Input:
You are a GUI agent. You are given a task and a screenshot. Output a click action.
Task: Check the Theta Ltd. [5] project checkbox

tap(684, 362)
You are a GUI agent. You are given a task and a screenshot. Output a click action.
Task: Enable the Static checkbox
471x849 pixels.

...

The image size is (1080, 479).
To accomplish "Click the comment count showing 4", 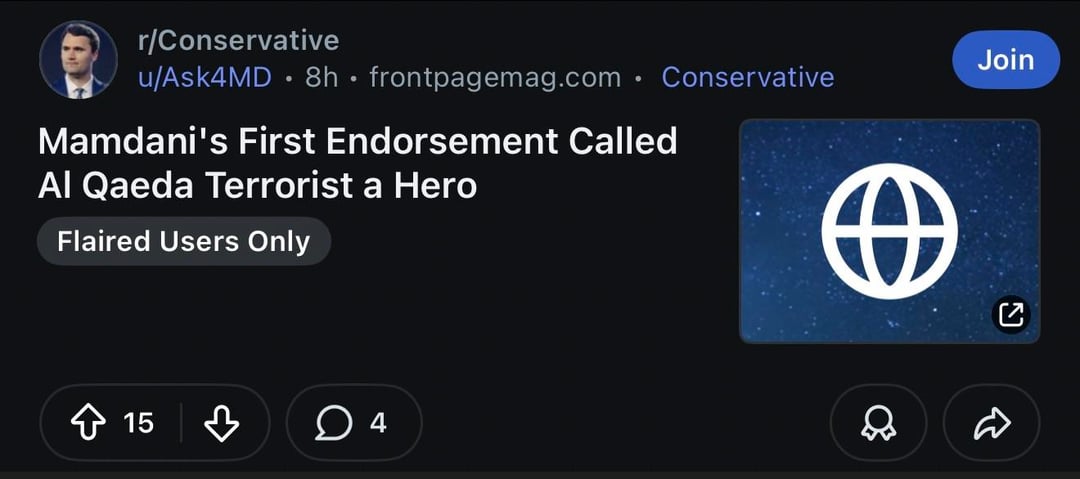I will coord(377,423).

Work to complete: From the entries above, restate word for word the lines from the line containing "Task: Enable the Static checkbox" to the line containing "471x849 pixels.", both ends included, and nothing more.

Solved exercise:
Task: Enable the Static checkbox
471x849 pixels.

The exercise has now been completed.